◆ EXERCISE REQUIREMENTS:
a: In the excerpt on probability distributions below, list every method that the plotting code calls on the object named ax.
b: Extend the excerpt on probability distributions below, beginning right after its final sentence.

◆ EXCERPT TO READ:
———

The total probability equals 1 because of the Taylor series expansion of the exponential function, which tells us that

\[ \sum_{k=0}^\infty\frac{\lambda^k}{k!} = \exp(\lambda); \]

see The exponential function.

The Poisson distribution is used to model situations where we have a series of independent random events that occur with some fixed rate in a given time interval.

(See also the section on the exponential distribution below.)

Hide code cell source
from math import exp, factorial
from matplotlib import pyplot
from myst_nb import glue

fig, ax = pyplot.subplots()
L = 2
for k in range(10):
	pk = exp(-L) * L**k / factorial(k)
	ax.add_line(pyplot.Line2D((k, k), (0, pk), linewidth=2))
ax.set_xbound(-1, 11)
ax.set_ybound(0, 0.3)
ax.set_xlabel('$x$')
ax.set_ylabel('$f(x)$')

glue("poisson", fig)
_images/4437ce707db13330ca04775468c735e2944891d5ad4d9a2fe2702a0bee98382f.png

Fig. 11.4 Probability mass function of a Poisson random variable with parameter \(\lambda=2\).#

11.2. Continuous probability distributions#

11.2.1. Continuous uniform distribution#

This a continuous analogue of the discrete uniform distribution described above. In this case, the intuition that “all outcomes are equally likely” is strictly speaking meaningless, since every outcome has probability 0.

———

◆ RECORD EXCERPTS:
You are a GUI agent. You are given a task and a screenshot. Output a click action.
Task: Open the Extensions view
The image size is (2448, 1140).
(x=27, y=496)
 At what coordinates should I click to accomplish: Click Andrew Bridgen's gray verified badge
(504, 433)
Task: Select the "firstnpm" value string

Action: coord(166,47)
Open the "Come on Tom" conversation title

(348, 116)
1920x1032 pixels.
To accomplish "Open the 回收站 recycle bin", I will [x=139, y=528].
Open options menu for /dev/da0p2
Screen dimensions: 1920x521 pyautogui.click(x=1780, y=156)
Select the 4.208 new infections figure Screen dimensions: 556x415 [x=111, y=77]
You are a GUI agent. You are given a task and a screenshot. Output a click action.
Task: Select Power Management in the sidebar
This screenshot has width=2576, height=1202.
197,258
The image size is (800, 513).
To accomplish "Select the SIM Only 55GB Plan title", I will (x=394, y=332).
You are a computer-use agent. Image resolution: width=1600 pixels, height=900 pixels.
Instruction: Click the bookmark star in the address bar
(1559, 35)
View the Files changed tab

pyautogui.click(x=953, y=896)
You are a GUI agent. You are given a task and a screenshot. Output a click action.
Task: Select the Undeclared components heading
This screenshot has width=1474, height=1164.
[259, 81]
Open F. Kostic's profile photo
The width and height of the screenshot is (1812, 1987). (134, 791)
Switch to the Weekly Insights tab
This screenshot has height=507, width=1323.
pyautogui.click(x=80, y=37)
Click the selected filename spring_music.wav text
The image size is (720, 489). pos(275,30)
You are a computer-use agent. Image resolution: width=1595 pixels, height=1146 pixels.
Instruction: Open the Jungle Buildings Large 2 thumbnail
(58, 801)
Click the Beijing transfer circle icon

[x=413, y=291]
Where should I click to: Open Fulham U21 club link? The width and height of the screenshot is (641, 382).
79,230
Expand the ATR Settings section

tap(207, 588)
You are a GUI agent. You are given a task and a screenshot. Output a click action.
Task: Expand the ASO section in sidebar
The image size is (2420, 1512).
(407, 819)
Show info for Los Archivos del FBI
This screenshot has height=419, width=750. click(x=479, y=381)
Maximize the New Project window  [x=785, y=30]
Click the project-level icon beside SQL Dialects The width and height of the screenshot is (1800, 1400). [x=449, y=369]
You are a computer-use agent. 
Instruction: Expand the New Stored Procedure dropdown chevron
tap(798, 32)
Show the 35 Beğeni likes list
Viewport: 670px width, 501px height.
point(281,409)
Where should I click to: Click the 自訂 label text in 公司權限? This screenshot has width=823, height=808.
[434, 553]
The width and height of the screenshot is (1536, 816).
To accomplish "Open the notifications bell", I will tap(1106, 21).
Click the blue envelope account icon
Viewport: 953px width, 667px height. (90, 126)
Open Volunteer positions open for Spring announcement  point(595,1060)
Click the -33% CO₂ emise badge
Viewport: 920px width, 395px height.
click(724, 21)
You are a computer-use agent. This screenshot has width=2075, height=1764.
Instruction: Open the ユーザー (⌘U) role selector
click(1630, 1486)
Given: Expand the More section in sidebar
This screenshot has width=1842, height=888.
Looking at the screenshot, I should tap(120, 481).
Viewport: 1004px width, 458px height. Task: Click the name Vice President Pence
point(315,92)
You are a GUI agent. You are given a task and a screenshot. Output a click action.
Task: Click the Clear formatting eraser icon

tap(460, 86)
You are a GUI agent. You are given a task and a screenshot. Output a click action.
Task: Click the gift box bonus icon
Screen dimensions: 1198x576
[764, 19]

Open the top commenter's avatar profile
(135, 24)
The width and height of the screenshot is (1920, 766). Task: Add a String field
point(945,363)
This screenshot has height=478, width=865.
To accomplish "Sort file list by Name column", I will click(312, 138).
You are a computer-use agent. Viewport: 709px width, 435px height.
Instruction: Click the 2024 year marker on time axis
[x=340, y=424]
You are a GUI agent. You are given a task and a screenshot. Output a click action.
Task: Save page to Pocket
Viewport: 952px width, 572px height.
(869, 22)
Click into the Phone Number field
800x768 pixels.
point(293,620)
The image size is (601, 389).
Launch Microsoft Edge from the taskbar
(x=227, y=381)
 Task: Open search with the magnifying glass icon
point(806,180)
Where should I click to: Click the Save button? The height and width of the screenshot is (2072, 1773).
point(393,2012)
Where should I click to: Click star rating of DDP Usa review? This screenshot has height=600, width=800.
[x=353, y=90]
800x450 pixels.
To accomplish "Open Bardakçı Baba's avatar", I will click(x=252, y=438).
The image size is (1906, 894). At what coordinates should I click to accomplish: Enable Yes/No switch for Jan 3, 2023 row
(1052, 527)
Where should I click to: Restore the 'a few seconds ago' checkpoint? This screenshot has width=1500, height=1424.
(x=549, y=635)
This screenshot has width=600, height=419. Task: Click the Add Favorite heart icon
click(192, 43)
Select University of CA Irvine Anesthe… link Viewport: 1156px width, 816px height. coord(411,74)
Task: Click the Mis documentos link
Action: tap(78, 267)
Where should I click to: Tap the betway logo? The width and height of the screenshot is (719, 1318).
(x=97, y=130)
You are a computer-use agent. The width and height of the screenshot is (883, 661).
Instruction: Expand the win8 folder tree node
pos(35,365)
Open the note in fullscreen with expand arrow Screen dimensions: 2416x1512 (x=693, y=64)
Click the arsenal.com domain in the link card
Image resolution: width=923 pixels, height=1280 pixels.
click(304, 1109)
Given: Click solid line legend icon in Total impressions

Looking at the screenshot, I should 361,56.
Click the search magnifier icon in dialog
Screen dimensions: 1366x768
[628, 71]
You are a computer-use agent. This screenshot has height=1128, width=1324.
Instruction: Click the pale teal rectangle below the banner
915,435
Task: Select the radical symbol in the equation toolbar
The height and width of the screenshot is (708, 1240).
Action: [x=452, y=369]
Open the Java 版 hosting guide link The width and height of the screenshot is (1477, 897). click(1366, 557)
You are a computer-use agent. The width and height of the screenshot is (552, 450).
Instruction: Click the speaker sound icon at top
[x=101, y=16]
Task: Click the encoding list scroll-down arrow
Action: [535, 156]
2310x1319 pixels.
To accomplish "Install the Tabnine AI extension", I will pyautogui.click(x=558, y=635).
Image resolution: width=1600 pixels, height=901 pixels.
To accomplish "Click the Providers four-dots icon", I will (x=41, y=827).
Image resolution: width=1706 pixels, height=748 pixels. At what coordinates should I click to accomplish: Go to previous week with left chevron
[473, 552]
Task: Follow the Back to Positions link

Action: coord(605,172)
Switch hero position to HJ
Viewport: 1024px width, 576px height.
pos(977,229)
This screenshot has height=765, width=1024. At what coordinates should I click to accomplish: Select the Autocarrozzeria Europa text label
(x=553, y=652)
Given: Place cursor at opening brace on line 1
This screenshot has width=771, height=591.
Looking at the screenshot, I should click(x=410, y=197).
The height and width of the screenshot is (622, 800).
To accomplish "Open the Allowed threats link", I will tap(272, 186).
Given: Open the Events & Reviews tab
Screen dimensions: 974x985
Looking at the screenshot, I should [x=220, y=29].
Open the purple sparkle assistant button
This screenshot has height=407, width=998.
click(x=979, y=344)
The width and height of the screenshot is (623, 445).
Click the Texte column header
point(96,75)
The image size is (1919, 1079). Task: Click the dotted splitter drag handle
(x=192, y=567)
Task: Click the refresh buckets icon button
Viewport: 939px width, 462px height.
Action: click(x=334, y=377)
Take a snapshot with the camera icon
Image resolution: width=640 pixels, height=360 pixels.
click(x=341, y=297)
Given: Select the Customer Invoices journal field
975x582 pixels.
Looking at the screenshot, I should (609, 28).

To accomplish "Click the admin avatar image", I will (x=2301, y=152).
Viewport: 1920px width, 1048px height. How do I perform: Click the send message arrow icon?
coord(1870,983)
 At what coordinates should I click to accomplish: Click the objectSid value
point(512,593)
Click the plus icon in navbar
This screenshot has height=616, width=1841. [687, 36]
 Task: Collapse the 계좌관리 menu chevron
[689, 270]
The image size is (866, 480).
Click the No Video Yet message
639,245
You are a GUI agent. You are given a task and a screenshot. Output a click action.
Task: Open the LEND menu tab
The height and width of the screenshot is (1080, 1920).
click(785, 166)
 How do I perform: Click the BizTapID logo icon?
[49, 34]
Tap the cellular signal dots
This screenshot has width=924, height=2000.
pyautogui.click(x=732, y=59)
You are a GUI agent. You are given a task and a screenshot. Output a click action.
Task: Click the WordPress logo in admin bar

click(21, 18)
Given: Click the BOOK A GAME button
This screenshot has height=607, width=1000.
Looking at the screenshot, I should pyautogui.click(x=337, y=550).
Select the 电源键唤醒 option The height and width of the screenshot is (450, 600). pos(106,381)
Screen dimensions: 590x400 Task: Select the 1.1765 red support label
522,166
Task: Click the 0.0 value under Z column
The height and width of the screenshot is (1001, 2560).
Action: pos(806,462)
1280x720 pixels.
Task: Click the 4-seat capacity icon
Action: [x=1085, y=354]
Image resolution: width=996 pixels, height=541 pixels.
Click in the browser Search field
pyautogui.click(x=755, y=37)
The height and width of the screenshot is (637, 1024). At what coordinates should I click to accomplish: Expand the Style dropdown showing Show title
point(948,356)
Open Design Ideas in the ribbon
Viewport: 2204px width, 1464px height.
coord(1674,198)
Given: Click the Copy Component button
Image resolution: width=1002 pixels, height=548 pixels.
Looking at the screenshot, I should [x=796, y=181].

———

◆ ANSWERS FOR THE EXERCISE:
a: add_line, set_xbound, set_ybound, set_xlabel, set_ylabel

b:
The continuous uniform distribution on a bounded interval \([a,b]\) has constant probability density function \(1/(b-a)\) on the interval:

\[ f(x) = \frac{1}{b-a}\quad(a\le x\le b). \]
Hide code cell source
from matplotlib import pyplot
from myst_nb import glue

fig, ax = pyplot.subplots()
ax.plot((-2, -1, -1, 3, 3, 4), (0, 0, 1/4, 1/4, 0, 0))
ax.set_xbound(-2, 4)
ax.set_ybound(0, 0.3)
ax.set_xlabel('$x$')
ax.set_ylabel('$f(x)$')

glue("continuous-uniform", fig)
_images/f3e80e9ed37f8200fee720c5e85aa056797e0419210356c5d9773be0af042cda.png

Fig. 11.5 Probability density function of a uniform continuous random variable.#

11.2.2. Normal or Gaussian distribution#

The normal or Gaussian distribution with mean \(\mu\) and variance \(\sigma^2\) is defined by the probability density function

\[ f(x) = \frac{1}{\sigma\sqrt{2\pi}} \exp\biggl(-\frac{(x-\mu)^2}{2\sigma^2}\biggr)\quad(x\in\RR). \]

The normal distribution with mean \(0\) and variance \(1\) is also called the standard normal distribution.

The normal distribution is one of the most common probability distributions. One of the reasons for this is the role that it plays in the The central limit theorem.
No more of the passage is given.